From a technical point of view, Carpenter deploys every weapon in his filmmaking arsenal with perfect precison and timing. Imagery, special effects, sound effects, and the musical score all mesh with great effect, lifting the performances by the excellent cast to heights of excellence rarely seen in horror movies. Adrienne Barbeau is especially excellent as a DJ who watches the fog roll in and tries to use her vantage point above the city in an old lighthouse to warn the citizens of the danger.

"The Fog" also proves time and again that the scariest films embody the addage "less is more" in every way. The fact that the monsters and the kills are nearly always shrouded in the fog makes them even more horrendous, because the imagination fills in the details. Even the finale, which would have been a splatter-fest in the hands of a lesser filmmaker, is subject to the minimalist approach seen throughout the film and it is far more suspenseful for it.



Tuesday, January 12, 2010

Bates Motel is a little like Hotel California

Psycho (1960)
Starring: Anthony Perkins, Janet Leigh, John Gavin and Vera Miles
Director: Alfred Hitchcock
Rating: Ten of Ten Stars

Marion Crane (Leigh) steals $40,000 from her employer and heads off to start a new life with her lover, Sam Loomis (Gavin). Before she can meet up with him, however, she vanishes without a trace.

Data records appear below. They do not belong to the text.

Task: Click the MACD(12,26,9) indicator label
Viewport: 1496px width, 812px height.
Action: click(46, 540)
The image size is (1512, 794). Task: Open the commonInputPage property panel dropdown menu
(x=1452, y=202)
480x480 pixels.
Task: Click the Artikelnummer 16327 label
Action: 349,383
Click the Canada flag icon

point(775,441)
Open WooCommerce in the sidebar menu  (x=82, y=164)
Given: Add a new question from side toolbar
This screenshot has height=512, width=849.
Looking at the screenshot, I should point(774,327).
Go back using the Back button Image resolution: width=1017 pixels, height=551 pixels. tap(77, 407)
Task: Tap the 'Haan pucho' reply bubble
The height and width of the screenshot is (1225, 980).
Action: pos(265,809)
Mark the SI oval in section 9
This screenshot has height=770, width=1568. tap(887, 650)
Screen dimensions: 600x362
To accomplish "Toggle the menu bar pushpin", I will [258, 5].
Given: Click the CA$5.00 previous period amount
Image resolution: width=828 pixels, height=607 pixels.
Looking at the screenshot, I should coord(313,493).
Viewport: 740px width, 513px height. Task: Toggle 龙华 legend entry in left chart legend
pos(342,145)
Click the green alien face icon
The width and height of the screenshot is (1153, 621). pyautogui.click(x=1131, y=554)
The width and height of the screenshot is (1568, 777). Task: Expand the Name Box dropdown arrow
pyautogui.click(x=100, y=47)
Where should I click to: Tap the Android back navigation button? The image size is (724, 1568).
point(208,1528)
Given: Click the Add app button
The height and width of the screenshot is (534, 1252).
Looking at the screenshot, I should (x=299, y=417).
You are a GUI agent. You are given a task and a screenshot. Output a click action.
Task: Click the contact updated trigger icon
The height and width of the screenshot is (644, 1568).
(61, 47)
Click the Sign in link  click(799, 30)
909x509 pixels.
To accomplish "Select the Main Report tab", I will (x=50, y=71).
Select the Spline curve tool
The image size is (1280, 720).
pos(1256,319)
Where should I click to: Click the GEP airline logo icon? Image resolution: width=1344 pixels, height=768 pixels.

Sam and her worried sister, Lila (Miles) track her to the isolated Bates Motel, where a soft-spoken young man named Norman (Perkins) struggles under the heavy hand of his shrewish, possessive mother. But Norman is a man who has many dark secrets....


I think everyone reading this knows what Norman is hiding, as well as where Marion and the $40,000 vanished to... but in case someone hasn't seen one of the greatest horror films ever made, I'll keep to my policy of not offering any spoilers.

Suffice it to say that I think this movie must have been absolutely, jaw-dropping in its audacity with the plot-twist that happens about 15-20 minutes in. I doubt anyone could have been prepared for it, and "Psycho" is still remarkable for flawless way it pulls it off... few films can take such a shocking left turn and not spill the audience on the curve. Instead, after the shock wears off--and it IS shocking if you aren't expecting it, even in this day and age when movies go back for reshoots to add violence and nudity--the audience is even more captivating. Where can the movie go from there, they're asking themselves.

"Psycho" is one of Hitchcock's finest movies. The cast is perfect; the script is perfect; the sets are amazing; the camerawork and creative use of lighting is astonishingly creative and effective; and the Bernard Hermann score is absolutely mindblowing (even if I'm not as fond of the "Murder Theme" as so many others are... there are far better bits of music in the film).

If you haven't see it, or if you've seen the pale imitation that was released in 1998 under the guise of a "remake" (and it was an imitation... to call that travesty a "remake" is an insult to genuine remakes, no matter how bad they might be), you need to see "Psycho". It's a film every movie lover should experience.